HOST: Welcome to Ocean Shorts where we revisit popular Making Waves and Diving Deeper episodes. I'm your host Kate Nielsen. Today, we’ll talk about coral bleaching. In December 2014, I was joined by Jennifer Koss, the Acting Director for the NOAA Coral Reef Conservation Program and Mark Eakin, the coordinator for NOAA’s Coral Reef Watch, to discuss coral bleaching.
Let's listen in.
HOST: I think for today's episode I'd like to look a little bit more at this effect of warming waters on our corals.
JENNIFER KOSS: So I'll kick it off and then hand it over to Mark. In general, when corals experience a thermal stress, the algae that exist within the coral tissues, they're symbiotic zooxanthellae, the corals will expel them. So the color that you see on a coral is actually due to the algae that's in the tissues so when the algae is expelled the corals themselves are translucent so you get this bleached effect so that's the overall net impact of too quickly and too much warm water in a coral ecosystem.
MARK EAKIN: You know when the water warms up, what happens is it's actually good for the algae in one way in that it makes all of their photosynthetic apparatus run really great, but the problem is they run too fast; and as they run too fast they're not able to repair themselves and the lack of repair causes the algae to start releasing compounds that are toxic to the corals. The coral sees this as, "whew, we've gotta get rid of you because if we don't, we're both going," and they will actually eject the algae out from their tissues. They move them into the guts, spit them out—it's a literal gut-wrenching experience when they do this. They're breaking up pieces of tissue to get rid of this, to slough it off.
What happens is the coral is actually clear, the tissue of the coral is actually clear and that maximizes the light that can get through and get to the zooxanthellae, these symbiotic algae. Well, when the corals kick all of these algae out, it allows the light to get through to the white skeleton underneath. And you're looking at it, you're seeing white skeleton. It looks like it's been bleached, but you've actually got live tissue over the top, it's just very difficult to see unless you look really close.

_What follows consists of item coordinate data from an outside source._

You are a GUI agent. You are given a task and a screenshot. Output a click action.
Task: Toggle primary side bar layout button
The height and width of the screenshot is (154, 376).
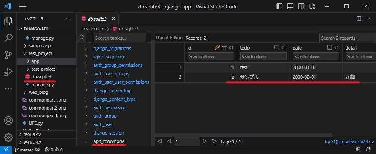(279, 6)
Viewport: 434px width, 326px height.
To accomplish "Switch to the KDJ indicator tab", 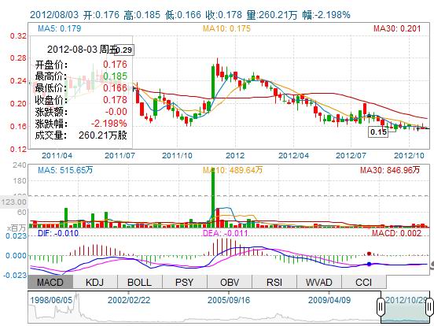I will click(95, 282).
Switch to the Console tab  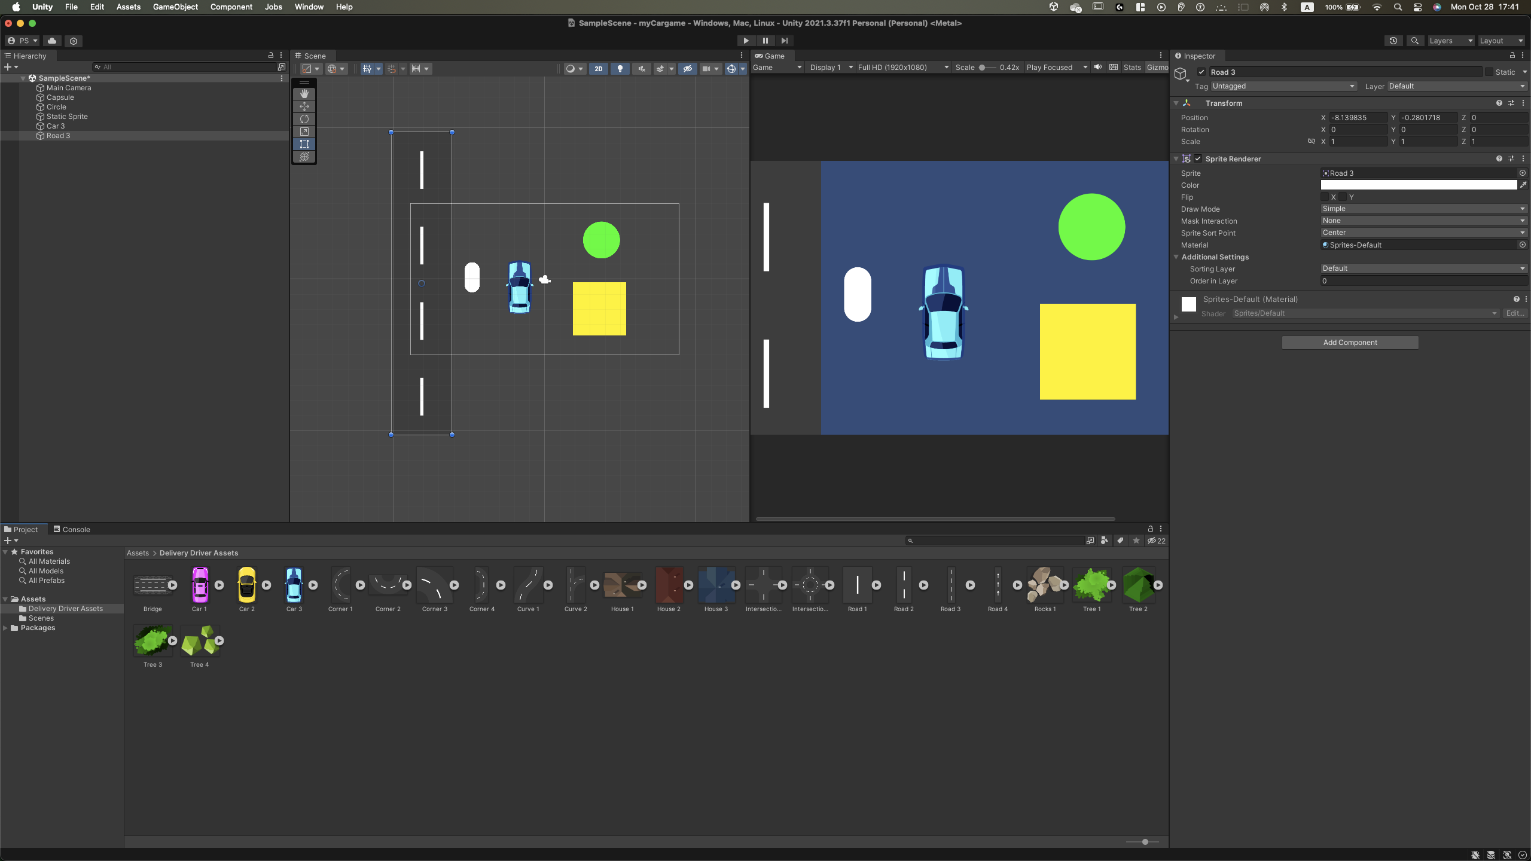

Now if the event is mild enough and doesn't last too long, the corals are able to recover their zooxanthellae, go back to normal. Although they have been stressed. They have been damaged. It does makes them more susceptible to other types of disease, just like you or I are more susceptible to the common cold if our bodies are stressed—if we're not getting enough sleep, not enough rest, a lot of stress at work, whatever. Now if the event is really severe, then the problem is when these algae are gone, the corals have lost most of their food source, so they're actually starving at this point. So the longer this lasts, the less other food that's available to them, the quicker the corals are going to die.
Now that's what happens at an individual level, but if you think about the entire reef what can happen is a reef that's bleached really badly, you've got all these corals spitting out their tissues and algae into the water. All of that is degrading. You get a lot of bacterial action. In really shallow areas the water starts to smell because you're getting all of this rotting tissue on the surface. You get this slick forming. The other thing though is it's not just the corals that are affected. Everything living on that reef is affected.